* [CONSIGNES]
- 1) Selon le texte sur la psychiatrie, quelles structures sont issues de la volonté forte des usagers et des professionnels ? Citez-les toutes.
- 2) Recopiez le passage du texte sur la psychiatrie compris entre « Rien sur le fait » et « attentes des territoires. », bornes incluses.
- 3) Reprenez le texte sur la psychiatrie à la suite de sa dernière phrase.

──────── TEXTE SOURCE ────────

Rien sur le fait que la psychiatrie fut la première discipline à se territorialiser comme s’y engagent aujourd’hui l’ensemble des établissements publics de santé. Aucun rappel historique sur le fait que les Centres Médico-Psychologiques, les Conseils Locaux de Santé et les Projets Territoriaux de Santé Mentale (PTSM) sont issus de la volonté forte des usagers et des professionnels, notamment de la psychiatrie publique. Le rapport se montre particulièrement contradictoire quant à la plus-value qu’apporteraient les PTSM. La proposition qu’il formule de s’en remettre aux Agences Régionales de Santé pour leur pilotage va totalement à contre-sens des attentes des territoires.
Rien sur les efforts faits à partir des dix mesures urgentes du 8 novembre 2018 notamment sur la recherche et la mise en place de la coordination des dispositifs régionaux.
Rien sur le partenariat de près de cinquante ans dans un dialogue constant avec les représentants des patients.
Aucune mention des travaux du Comité national de pilotage de la psychiatrie en décembre 2018 préconisant 3 échelons territoriaux ni de la coordination nationale des dispositifs régionaux de recherche clinique en psychiatrie et santé mentale.

──────── ENTRÉES DU CORPUS ────────

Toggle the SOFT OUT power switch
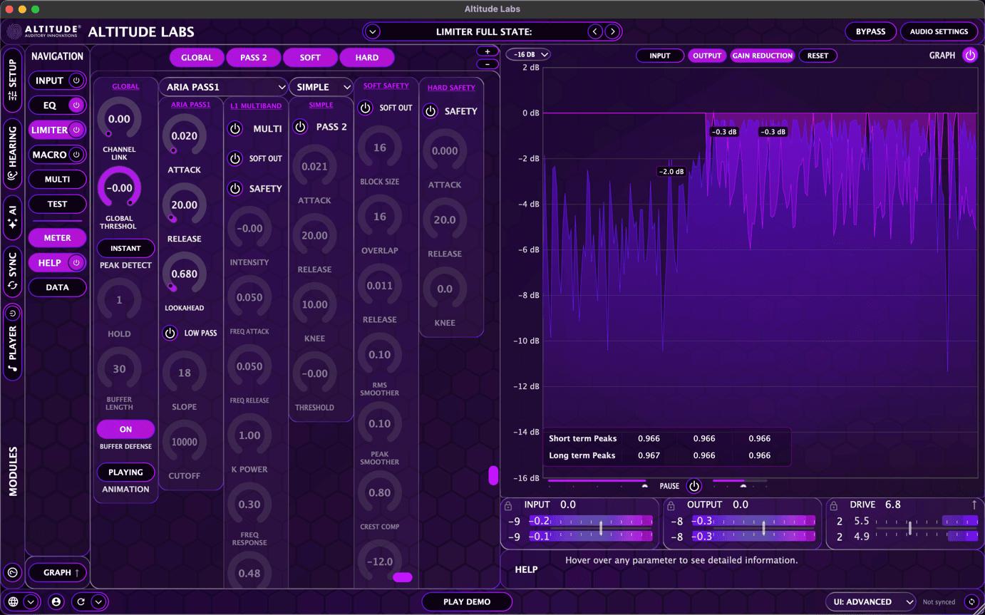 tap(364, 108)
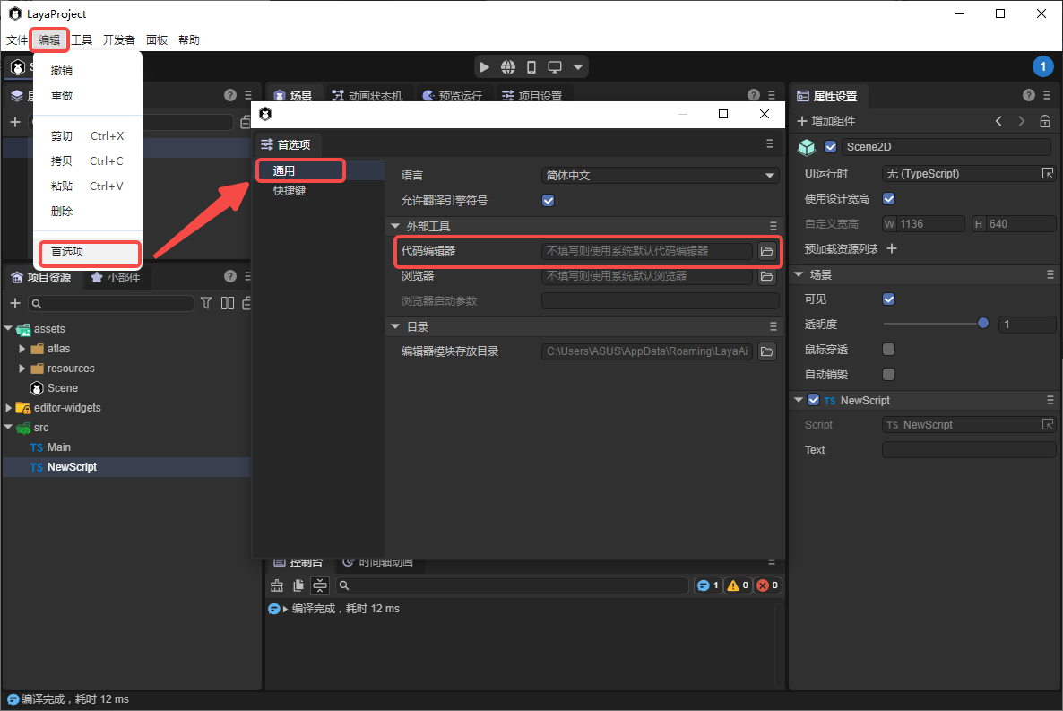Toggle allow translate engine symbols checkbox
Viewport: 1063px width, 711px height.
(x=549, y=201)
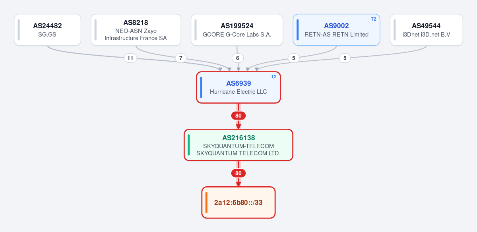The width and height of the screenshot is (477, 232).
Task: Click the AS6939 link text
Action: 239,83
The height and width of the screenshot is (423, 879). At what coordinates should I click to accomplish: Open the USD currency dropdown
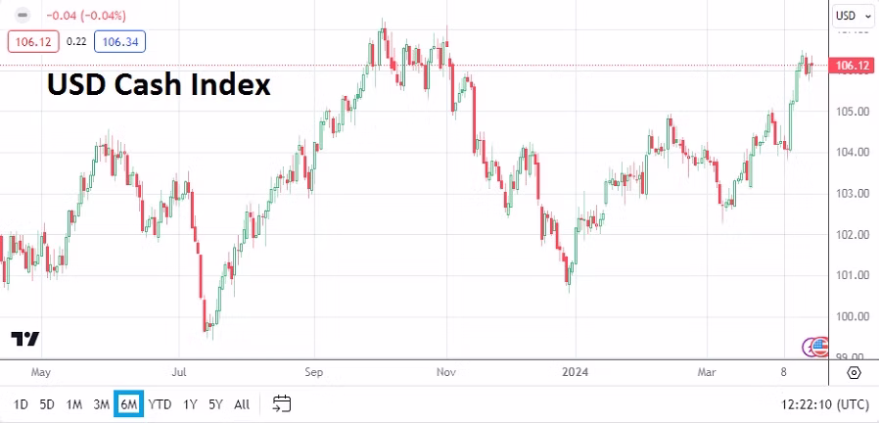pyautogui.click(x=854, y=16)
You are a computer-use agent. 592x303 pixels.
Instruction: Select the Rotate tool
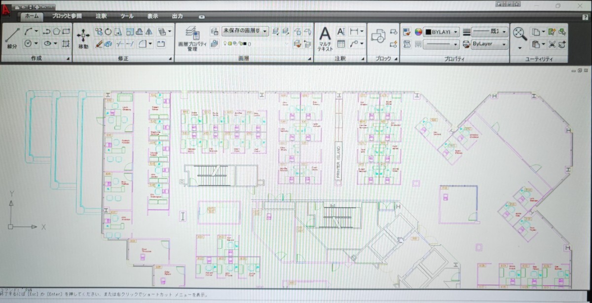coord(109,31)
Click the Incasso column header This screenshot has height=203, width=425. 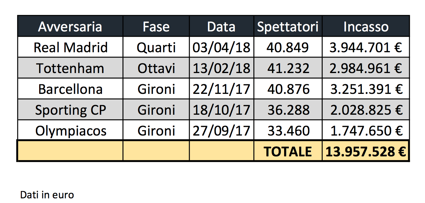(366, 27)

────────

* [RÉPONSES]
- 1)
- les Centres Médico-Psychologiques
- les Conseils Locaux de Santé
- les Projets Territoriaux de Santé Mentale (PTSM)

- 2)
Rien sur le fait que la psychiatrie fut la première discipline à se territorialiser comme s’y engagent aujourd’hui l’ensemble des établissements publics de santé. Aucun rappel historique sur le fait que les Centres Médico-Psychologiques, les Conseils Locaux de Santé et les Projets Territoriaux de Santé Mentale (PTSM) sont issus de la volonté forte des usagers et des professionnels, notamment de la psychiatrie publique. Le rapport se montre particulièrement contradictoire quant à la plus-value qu’apporteraient les PTSM. La proposition qu’il formule de s’en remettre aux Agences Régionales de Santé pour leur pilotage va totalement à contre-sens des attentes des territoires.

- 3)
Cette posture de pompier pyromane ne serait qu’anecdotique si elle ne se faisait dans un contexte déjà marqué par de fortes tensions dans les services d’urgences ainsi que dans nos établissements en proie à la chute démographique médicale annoncée.
Notre Conférence n’avait pas attendu ce rapport pour dire le 12 septembre 2018 aux côtés de près de quinze représentations institutionnelles, la psychiatrie en état d’urgence républicaine. Elle avait souligné le besoin que soient confortes les travaux du Copil de psychiatrie installé par la Ministre en 2017, plutôt que celui d’un énième rapport. Le 8 novembre 2018, la conférence portait dix mesures urgentes à mettre en œuvre, dont certaines sont en cours de réalisation et pour lesquelles le travail est engagé.
Comment peut-on faire preuve de si peu de bienveillance à l’égard de l’ensemble des acteurs et de si peu de considération pour leur action au quotidien sur le terrain ? Comment les étudiants, futurs médecins infirmiers etc… pourraient-ils s’engager dans une description si dramatisée de leur futur métier, alors que des postes d’internes en psychiatrie restent vacants comme vient de le montrer le résultat du dernier choix de spécialité 2019. Tout cela pour aboutir à un ensemble de neuf propositions sans réel contenu opérationnel ou d’une confondante évidence.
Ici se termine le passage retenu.